What you will do:
Rewrite each line of the records below as a row in a Markdown table. Use the columns Row and Text, number the rows in order, and leave out blank lines.

Exercise materials:
__________________________________________________

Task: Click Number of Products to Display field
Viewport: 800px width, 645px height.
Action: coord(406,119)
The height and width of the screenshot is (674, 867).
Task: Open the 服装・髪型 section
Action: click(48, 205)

__________________________________________________

Reply:
| Row | Text |
|---|---|
| 1 | Task: Click Number of Products to Display field |
| 2 | Viewport: 800px width, 645px height. |
| 3 | Action: coord(406,119) |
| 4 | The height and width of the screenshot is (674, 867). |
| 5 | Task: Open the 服装・髪型 section |
| 6 | Action: click(48, 205) |